◆ **Instructions for the task**:
Retype all of the data. Every line must match exactly.

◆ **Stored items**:
────────────────
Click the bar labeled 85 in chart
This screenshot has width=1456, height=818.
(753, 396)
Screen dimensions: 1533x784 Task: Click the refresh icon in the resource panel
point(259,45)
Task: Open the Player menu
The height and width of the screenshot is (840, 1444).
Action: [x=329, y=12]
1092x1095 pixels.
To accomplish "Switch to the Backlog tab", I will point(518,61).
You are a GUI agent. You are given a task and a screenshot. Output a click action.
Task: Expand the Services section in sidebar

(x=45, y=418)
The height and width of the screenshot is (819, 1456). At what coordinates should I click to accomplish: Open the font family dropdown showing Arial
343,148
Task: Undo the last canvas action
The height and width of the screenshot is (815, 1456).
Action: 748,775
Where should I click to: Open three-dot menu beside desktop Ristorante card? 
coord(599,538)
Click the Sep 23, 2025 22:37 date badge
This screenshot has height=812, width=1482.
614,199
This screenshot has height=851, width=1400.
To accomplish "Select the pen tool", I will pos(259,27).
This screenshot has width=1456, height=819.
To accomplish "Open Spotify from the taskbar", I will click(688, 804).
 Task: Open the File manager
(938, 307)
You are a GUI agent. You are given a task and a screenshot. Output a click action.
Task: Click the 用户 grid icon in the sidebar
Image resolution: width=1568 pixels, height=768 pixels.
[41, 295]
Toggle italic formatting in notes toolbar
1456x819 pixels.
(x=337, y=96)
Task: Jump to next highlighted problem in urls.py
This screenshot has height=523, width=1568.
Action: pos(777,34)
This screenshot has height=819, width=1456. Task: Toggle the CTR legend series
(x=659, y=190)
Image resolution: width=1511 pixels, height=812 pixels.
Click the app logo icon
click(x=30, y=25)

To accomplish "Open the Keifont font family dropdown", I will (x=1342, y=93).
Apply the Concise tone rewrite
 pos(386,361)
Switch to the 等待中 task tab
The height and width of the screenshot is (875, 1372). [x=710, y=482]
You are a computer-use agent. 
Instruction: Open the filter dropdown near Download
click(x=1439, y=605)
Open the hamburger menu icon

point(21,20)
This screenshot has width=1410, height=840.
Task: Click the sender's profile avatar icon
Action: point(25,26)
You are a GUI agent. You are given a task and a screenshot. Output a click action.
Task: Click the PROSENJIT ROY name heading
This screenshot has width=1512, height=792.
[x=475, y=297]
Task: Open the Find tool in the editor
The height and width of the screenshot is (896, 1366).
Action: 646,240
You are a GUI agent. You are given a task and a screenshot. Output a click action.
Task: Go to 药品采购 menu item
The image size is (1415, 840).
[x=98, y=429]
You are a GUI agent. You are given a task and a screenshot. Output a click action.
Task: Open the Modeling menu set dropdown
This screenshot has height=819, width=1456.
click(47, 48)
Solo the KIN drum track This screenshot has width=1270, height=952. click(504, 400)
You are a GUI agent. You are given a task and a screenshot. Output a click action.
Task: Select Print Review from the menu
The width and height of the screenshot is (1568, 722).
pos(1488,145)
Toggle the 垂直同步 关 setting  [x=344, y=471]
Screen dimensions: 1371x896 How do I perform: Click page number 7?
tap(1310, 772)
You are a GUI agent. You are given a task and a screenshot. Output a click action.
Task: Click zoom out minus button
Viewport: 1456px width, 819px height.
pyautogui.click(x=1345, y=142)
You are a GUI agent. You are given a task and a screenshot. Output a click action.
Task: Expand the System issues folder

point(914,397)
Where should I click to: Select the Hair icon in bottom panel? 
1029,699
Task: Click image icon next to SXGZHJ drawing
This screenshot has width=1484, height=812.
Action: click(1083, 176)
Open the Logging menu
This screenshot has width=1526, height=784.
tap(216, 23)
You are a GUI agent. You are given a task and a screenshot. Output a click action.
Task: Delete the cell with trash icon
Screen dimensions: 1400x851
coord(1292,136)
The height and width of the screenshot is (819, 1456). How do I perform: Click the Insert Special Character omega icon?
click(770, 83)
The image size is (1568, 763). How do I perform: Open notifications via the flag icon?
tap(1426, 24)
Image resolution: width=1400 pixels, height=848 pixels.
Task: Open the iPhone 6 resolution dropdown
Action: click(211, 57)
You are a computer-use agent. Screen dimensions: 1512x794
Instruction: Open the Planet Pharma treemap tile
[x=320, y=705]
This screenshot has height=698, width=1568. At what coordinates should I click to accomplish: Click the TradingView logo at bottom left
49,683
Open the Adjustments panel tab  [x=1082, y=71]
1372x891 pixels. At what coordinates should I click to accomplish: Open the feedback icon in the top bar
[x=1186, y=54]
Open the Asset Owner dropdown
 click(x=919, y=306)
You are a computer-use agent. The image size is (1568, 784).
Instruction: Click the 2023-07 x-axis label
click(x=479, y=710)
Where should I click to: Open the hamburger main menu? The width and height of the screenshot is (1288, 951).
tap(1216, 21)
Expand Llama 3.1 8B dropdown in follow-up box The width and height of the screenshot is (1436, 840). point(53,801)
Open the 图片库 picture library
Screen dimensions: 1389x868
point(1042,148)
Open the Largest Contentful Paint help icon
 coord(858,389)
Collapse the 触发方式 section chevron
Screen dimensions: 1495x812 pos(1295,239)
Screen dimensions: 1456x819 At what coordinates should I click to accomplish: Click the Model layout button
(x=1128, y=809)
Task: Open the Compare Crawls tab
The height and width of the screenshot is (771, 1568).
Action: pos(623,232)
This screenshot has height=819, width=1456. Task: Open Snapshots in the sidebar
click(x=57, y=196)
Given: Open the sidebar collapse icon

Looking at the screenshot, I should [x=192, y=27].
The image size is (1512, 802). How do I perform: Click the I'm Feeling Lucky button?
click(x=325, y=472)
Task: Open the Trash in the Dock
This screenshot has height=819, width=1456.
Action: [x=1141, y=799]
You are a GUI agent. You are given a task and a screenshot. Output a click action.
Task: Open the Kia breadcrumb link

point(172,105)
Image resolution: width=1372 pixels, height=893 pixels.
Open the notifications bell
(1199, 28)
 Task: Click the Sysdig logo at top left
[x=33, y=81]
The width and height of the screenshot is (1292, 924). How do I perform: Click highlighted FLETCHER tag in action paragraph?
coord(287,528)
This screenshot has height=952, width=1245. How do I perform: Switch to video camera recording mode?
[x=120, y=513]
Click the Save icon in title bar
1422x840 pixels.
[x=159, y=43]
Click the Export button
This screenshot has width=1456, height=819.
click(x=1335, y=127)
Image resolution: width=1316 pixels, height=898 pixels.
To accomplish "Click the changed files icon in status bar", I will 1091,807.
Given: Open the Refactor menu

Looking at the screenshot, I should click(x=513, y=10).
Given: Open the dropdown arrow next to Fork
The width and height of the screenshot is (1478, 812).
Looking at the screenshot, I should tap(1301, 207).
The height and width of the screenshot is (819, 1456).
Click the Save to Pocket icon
────────────────
◆ **Completed exercise**:
Click the bar labeled 85 in chart
This screenshot has width=1456, height=818.
(753, 396)
Screen dimensions: 1533x784 Task: Click the refresh icon in the resource panel
point(259,45)
Task: Open the Player menu
The height and width of the screenshot is (840, 1444).
Action: [x=329, y=12]
1092x1095 pixels.
To accomplish "Switch to the Backlog tab", I will point(518,61).
You are a GUI agent. You are given a task and a screenshot. Output a click action.
Task: Expand the Services section in sidebar

(x=45, y=418)
The height and width of the screenshot is (819, 1456). At what coordinates should I click to accomplish: Open the font family dropdown showing Arial
343,148
Task: Undo the last canvas action
The height and width of the screenshot is (815, 1456).
Action: 748,775
Where should I click to: Open three-dot menu beside desktop Ristorante card? 
coord(599,538)
Click the Sep 23, 2025 22:37 date badge
This screenshot has height=812, width=1482.
614,199
This screenshot has height=851, width=1400.
To accomplish "Select the pen tool", I will pos(259,27).
This screenshot has width=1456, height=819.
To accomplish "Open Spotify from the taskbar", I will click(688, 804).
 Task: Open the File manager
(938, 307)
You are a GUI agent. You are given a task and a screenshot. Output a click action.
Task: Click the 用户 grid icon in the sidebar
Image resolution: width=1568 pixels, height=768 pixels.
[41, 295]
Toggle italic formatting in notes toolbar
1456x819 pixels.
(x=337, y=96)
Task: Jump to next highlighted problem in urls.py
This screenshot has height=523, width=1568.
Action: pos(777,34)
This screenshot has height=819, width=1456. Task: Toggle the CTR legend series
(x=659, y=190)
Image resolution: width=1511 pixels, height=812 pixels.
Click the app logo icon
click(x=30, y=25)

To accomplish "Open the Keifont font family dropdown", I will (x=1342, y=93).
Apply the Concise tone rewrite
 pos(386,361)
Switch to the 等待中 task tab
The height and width of the screenshot is (875, 1372). [x=710, y=482]
You are a computer-use agent. 
Instruction: Open the filter dropdown near Download
click(x=1439, y=605)
Open the hamburger menu icon

point(21,20)
This screenshot has width=1410, height=840.
Task: Click the sender's profile avatar icon
Action: point(25,26)
You are a GUI agent. You are given a task and a screenshot. Output a click action.
Task: Click the PROSENJIT ROY name heading
This screenshot has width=1512, height=792.
[x=475, y=297]
Task: Open the Find tool in the editor
The height and width of the screenshot is (896, 1366).
Action: 646,240
You are a GUI agent. You are given a task and a screenshot. Output a click action.
Task: Go to 药品采购 menu item
The image size is (1415, 840).
[x=98, y=429]
You are a GUI agent. You are given a task and a screenshot. Output a click action.
Task: Open the Modeling menu set dropdown
This screenshot has height=819, width=1456.
click(47, 48)
Solo the KIN drum track This screenshot has width=1270, height=952. click(504, 400)
You are a GUI agent. You are given a task and a screenshot. Output a click action.
Task: Select Print Review from the menu
The width and height of the screenshot is (1568, 722).
pos(1488,145)
Toggle the 垂直同步 关 setting  [x=344, y=471]
Screen dimensions: 1371x896 How do I perform: Click page number 7?
tap(1310, 772)
You are a GUI agent. You are given a task and a screenshot. Output a click action.
Task: Click zoom out minus button
Viewport: 1456px width, 819px height.
pyautogui.click(x=1345, y=142)
You are a GUI agent. You are given a task and a screenshot. Output a click action.
Task: Expand the System issues folder

point(914,397)
Where should I click to: Select the Hair icon in bottom panel? 
1029,699
Task: Click image icon next to SXGZHJ drawing
This screenshot has width=1484, height=812.
Action: click(1083, 176)
Open the Logging menu
This screenshot has width=1526, height=784.
tap(216, 23)
You are a GUI agent. You are given a task and a screenshot. Output a click action.
Task: Delete the cell with trash icon
Screen dimensions: 1400x851
coord(1292,136)
The height and width of the screenshot is (819, 1456). How do I perform: Click the Insert Special Character omega icon?
click(770, 83)
The image size is (1568, 763). How do I perform: Open notifications via the flag icon?
tap(1426, 24)
Image resolution: width=1400 pixels, height=848 pixels.
Task: Open the iPhone 6 resolution dropdown
Action: click(211, 57)
You are a computer-use agent. Screen dimensions: 1512x794
Instruction: Open the Planet Pharma treemap tile
[x=320, y=705]
This screenshot has height=698, width=1568. At what coordinates should I click to accomplish: Click the TradingView logo at bottom left
49,683
Open the Adjustments panel tab  [x=1082, y=71]
1372x891 pixels. At what coordinates should I click to accomplish: Open the feedback icon in the top bar
[x=1186, y=54]
Open the Asset Owner dropdown
 click(x=919, y=306)
You are a computer-use agent. The image size is (1568, 784).
Instruction: Click the 2023-07 x-axis label
click(x=479, y=710)
Where should I click to: Open the hamburger main menu? The width and height of the screenshot is (1288, 951).
tap(1216, 21)
Expand Llama 3.1 8B dropdown in follow-up box The width and height of the screenshot is (1436, 840). point(53,801)
Open the 图片库 picture library
Screen dimensions: 1389x868
point(1042,148)
Open the Largest Contentful Paint help icon
 coord(858,389)
Collapse the 触发方式 section chevron
Screen dimensions: 1495x812 pos(1295,239)
Screen dimensions: 1456x819 At what coordinates should I click to accomplish: Click the Model layout button
(x=1128, y=809)
Task: Open the Compare Crawls tab
The height and width of the screenshot is (771, 1568).
Action: pos(623,232)
This screenshot has height=819, width=1456. Task: Open Snapshots in the sidebar
click(x=57, y=196)
Given: Open the sidebar collapse icon

Looking at the screenshot, I should [x=192, y=27].
The image size is (1512, 802). How do I perform: Click the I'm Feeling Lucky button?
click(x=325, y=472)
Task: Open the Trash in the Dock
This screenshot has height=819, width=1456.
Action: [x=1141, y=799]
You are a GUI agent. You are given a task and a screenshot. Output a click action.
Task: Open the Kia breadcrumb link

point(172,105)
Image resolution: width=1372 pixels, height=893 pixels.
Open the notifications bell
(1199, 28)
 Task: Click the Sysdig logo at top left
[x=33, y=81]
The width and height of the screenshot is (1292, 924). How do I perform: Click highlighted FLETCHER tag in action paragraph?
coord(287,528)
This screenshot has height=952, width=1245. How do I perform: Switch to video camera recording mode?
[x=120, y=513]
Click the Save icon in title bar
1422x840 pixels.
[x=159, y=43]
Click the Export button
This screenshot has width=1456, height=819.
click(x=1335, y=127)
Image resolution: width=1316 pixels, height=898 pixels.
To accomplish "Click the changed files icon in status bar", I will 1091,807.
Given: Open the Refactor menu

Looking at the screenshot, I should click(x=513, y=10).
Given: Open the dropdown arrow next to Fork
The width and height of the screenshot is (1478, 812).
Looking at the screenshot, I should tap(1301, 207).
The height and width of the screenshot is (819, 1456).
Click the Save to Pocket icon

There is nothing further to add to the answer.